Network model

Before you start

• You understand the Kubernetes NetworkPolicy resource at a reading level. If not, the upstream Kubernetes docs have a one-page primer.
• You have read Tenancy model — network policy on Kestrel is tenant-scoped, so the tenant vocabulary has to be in place before the rules make sense.

Default-deny is the floor

Every namespace inside a Kestrel tenant starts under a default-deny NetworkPolicy distributed by Capsule’s GlobalTenantResource. New namespaces inherit it the moment they are created — there is no window in which a fresh namespace is wide open.

Default-deny means exactly what it says: a Pod you create cannot receive traffic and cannot send traffic until an explicit allow rule permits it. This is the opposite of a default Kubernetes cluster, where Pods can reach each other freely until a NetworkPolicy narrows the traffic down.

On top of default-deny, the tenant chart distributes four pre-approved allow rules that are always in effect in every namespace your tenant owns. They cover the traffic everyone needs, so the floor is “nothing works” but the practical starting state is “the four things every workload needs work, and everything else is blocked until you write your own rule”.

The four allow rules

• DNS — Pods can egress to the cluster DNS service (kube-system/kube-dns) on UDP and TCP port 53. This is what makes in-cluster service discovery work, so a name like my-service.my-namespace resolves inside your pods without any extra rule.
• Intra-tenant — Pods can talk to other Pods in the same tenant: any namespace carrying the capsule.clastix.io/tenant: <your-tenant> label is reachable from any other namespace in the same tenant. Cross-tenant pod-to-pod traffic is blocked.
• Traefik ingress — The Traefik ingress controller pods (running in the traefik namespace) can reach your pods on whatever port your Ingress resource points at. This is what makes external HTTP and HTTPS routing work — Traefik sits at the edge, terminates TLS, and forwards to the backend Service you named.
• Monitoring scrape — The cluster Prometheus (running in the monitoring namespace) can reach your pods on their metrics ports. This is what makes Grafana tenant dashboards work; you do not have to write an allow rule for the scrape path.

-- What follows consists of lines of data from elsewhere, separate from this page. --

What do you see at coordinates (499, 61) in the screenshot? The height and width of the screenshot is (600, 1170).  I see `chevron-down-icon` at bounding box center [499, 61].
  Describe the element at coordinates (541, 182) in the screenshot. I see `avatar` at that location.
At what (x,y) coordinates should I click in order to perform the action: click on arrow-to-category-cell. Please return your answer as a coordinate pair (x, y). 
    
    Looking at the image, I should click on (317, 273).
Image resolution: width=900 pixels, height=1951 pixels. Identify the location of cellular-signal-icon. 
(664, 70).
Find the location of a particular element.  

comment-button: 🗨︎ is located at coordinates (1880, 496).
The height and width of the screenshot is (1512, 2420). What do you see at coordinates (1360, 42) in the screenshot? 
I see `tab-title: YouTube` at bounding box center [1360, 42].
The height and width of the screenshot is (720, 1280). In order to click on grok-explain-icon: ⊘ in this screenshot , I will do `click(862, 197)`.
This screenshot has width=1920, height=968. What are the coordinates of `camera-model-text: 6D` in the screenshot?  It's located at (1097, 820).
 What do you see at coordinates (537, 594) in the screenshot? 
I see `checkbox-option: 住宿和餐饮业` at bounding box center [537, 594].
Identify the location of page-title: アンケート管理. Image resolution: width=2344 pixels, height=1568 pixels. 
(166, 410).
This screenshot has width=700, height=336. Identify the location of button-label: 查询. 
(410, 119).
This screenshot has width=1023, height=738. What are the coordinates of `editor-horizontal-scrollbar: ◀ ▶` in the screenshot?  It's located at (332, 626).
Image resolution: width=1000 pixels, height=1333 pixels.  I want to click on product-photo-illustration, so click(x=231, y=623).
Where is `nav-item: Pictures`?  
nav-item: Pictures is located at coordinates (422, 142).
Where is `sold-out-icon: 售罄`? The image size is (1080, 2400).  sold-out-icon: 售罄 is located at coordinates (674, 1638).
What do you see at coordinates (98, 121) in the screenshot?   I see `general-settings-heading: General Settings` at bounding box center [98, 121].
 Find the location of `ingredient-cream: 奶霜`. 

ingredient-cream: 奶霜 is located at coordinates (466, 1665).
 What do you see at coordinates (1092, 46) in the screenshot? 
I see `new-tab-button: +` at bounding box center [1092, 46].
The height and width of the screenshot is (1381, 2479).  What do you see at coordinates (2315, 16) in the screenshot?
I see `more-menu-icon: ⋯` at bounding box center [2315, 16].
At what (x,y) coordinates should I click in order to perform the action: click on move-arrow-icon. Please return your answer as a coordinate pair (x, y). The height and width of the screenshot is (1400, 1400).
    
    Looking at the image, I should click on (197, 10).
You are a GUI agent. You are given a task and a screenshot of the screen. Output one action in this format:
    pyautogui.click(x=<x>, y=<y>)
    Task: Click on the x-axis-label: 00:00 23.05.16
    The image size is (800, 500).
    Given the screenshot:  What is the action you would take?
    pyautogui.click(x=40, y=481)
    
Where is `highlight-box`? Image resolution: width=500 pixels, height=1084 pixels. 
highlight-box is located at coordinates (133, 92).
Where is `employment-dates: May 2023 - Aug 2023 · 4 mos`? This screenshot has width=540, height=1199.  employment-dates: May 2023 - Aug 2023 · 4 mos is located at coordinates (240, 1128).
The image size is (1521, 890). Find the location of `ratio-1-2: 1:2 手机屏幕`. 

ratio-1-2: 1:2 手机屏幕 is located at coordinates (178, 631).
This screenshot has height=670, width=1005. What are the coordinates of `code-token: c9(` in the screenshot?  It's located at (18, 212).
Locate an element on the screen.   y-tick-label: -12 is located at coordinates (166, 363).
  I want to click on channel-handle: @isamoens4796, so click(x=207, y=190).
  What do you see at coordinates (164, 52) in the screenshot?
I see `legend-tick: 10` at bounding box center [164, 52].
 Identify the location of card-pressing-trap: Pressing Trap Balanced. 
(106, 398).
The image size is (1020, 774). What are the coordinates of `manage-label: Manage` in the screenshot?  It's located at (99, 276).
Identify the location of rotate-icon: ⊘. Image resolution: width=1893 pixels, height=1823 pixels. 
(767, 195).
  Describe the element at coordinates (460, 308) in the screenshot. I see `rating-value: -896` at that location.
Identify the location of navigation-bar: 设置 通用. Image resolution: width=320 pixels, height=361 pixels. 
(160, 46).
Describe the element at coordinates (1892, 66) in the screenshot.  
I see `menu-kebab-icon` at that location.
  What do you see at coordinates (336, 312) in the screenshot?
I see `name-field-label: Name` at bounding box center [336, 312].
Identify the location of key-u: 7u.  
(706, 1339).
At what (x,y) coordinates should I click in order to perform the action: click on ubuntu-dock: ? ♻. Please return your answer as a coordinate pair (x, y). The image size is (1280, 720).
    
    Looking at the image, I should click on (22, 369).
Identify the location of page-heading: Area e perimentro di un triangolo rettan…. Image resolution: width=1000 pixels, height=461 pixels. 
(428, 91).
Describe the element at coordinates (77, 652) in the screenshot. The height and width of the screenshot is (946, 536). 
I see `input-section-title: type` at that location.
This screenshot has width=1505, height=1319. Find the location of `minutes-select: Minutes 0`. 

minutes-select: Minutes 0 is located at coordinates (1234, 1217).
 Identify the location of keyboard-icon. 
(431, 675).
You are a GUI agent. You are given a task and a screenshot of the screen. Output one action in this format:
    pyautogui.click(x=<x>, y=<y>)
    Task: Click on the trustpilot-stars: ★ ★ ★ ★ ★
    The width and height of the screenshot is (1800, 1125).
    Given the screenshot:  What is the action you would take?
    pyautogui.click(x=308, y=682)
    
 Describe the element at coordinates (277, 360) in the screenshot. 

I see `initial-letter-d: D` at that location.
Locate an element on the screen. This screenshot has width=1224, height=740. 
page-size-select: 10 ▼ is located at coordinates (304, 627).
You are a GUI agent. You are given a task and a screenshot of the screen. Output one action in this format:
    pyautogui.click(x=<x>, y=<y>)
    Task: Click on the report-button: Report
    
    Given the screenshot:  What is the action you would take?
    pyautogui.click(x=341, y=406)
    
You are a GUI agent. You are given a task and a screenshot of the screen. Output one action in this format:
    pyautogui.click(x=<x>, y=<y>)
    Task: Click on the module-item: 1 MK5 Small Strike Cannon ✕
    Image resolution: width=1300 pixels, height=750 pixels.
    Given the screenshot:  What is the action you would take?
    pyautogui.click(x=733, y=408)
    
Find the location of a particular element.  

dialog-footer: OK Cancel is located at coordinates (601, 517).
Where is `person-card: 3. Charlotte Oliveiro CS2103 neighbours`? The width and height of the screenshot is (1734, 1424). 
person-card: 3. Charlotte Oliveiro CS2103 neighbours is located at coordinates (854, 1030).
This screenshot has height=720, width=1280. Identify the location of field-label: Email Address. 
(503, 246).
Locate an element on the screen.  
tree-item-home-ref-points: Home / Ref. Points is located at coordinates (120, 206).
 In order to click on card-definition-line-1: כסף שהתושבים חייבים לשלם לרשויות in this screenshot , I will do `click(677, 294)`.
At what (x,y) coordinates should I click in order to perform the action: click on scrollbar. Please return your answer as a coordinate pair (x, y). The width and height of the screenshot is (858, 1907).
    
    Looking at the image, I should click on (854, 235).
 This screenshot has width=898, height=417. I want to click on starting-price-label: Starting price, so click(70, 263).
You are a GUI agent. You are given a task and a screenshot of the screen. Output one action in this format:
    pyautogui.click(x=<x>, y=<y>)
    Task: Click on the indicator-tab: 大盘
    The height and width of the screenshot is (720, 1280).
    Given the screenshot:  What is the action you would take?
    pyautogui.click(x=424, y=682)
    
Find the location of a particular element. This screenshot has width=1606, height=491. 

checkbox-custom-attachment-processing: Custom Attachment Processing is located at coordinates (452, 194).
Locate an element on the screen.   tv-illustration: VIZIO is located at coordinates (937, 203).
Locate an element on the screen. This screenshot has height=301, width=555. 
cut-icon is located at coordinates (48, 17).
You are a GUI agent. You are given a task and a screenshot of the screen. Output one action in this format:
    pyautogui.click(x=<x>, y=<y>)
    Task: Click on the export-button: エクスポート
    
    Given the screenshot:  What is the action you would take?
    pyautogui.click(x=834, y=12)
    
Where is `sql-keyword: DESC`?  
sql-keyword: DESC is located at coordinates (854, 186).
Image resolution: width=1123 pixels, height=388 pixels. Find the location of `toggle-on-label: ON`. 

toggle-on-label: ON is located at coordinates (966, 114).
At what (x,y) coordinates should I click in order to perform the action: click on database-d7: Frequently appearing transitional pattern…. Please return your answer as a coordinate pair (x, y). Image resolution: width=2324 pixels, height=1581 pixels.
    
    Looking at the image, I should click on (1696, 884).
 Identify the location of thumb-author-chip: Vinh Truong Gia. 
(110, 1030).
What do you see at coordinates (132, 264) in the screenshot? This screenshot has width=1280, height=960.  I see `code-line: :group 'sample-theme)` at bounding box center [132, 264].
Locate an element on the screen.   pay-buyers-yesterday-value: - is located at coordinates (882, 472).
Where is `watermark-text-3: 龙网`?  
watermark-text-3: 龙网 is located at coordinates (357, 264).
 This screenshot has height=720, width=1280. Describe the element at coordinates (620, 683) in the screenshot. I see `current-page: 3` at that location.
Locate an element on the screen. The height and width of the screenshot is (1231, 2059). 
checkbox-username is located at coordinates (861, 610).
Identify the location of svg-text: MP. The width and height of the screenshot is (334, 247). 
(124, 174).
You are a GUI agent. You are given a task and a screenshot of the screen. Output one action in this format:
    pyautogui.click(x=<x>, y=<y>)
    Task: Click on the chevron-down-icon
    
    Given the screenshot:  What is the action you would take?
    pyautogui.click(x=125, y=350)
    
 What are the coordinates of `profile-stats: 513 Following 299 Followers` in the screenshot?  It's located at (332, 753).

Adding tenant-scoped allow rules

For traffic that does not match one of the four rules — for example, a Pod in your tenant that wants to talk to a Pod in a different tenant, a Pod that should accept traffic from a specific external CIDR, or a Pod that needs to reach an external endpoint such as an S3 bucket or a public API — you create your own NetworkPolicy in the target namespace. There is no general egress allow on Kestrel: outbound traffic to anything other than cluster DNS is blocked until you write an explicit egress rule. The rule is additive: it does not remove the default-deny posture, it just opens a lane on top of it.

The exact shape of a tenant-scoped NetworkPolicy (pod selectors, ingress/egress blocks, the namespaceSelector tricks for cross-namespace-same-tenant traffic) is covered in NetworkPolicy in practice. The one-line rule is: write a NetworkPolicy in the destination namespace, select the destination Pod, and allow the source you need. The Ingress on Kestrel page covers the external HTTP/HTTPS path through Traefik in more detail.

What is blocked and why

Cross-tenant pod-to-pod traffic is blocked by default because a tenant is the boundary of trust on Kestrel — RCS treats two tenants as two different teams with no implicit sharing. If two tenants need to cooperate on a workflow, open a ticket and RCS will add an explicit allow.

A handful of service and ingress shapes are blocked at a different layer — the Capsule admission webhook — not at the NetworkPolicy layer. The distinction matters because the error you see in kubectl output tells you which layer rejected you:

• LoadBalancer and NodePort services are rejected at admission time, not at packet-routing time. See Known limitations.
• Wildcard Ingress hostnames are rejected at admission time. See Known limitations.

If a packet gets through to your Pod and is then dropped, the problem is NetworkPolicy. If the manifest itself is rejected before the Pod even exists, the problem is Capsule admission. The two failure modes look similar in the dashboard but the fix paths are different, so the layer that rejected you is worth noting.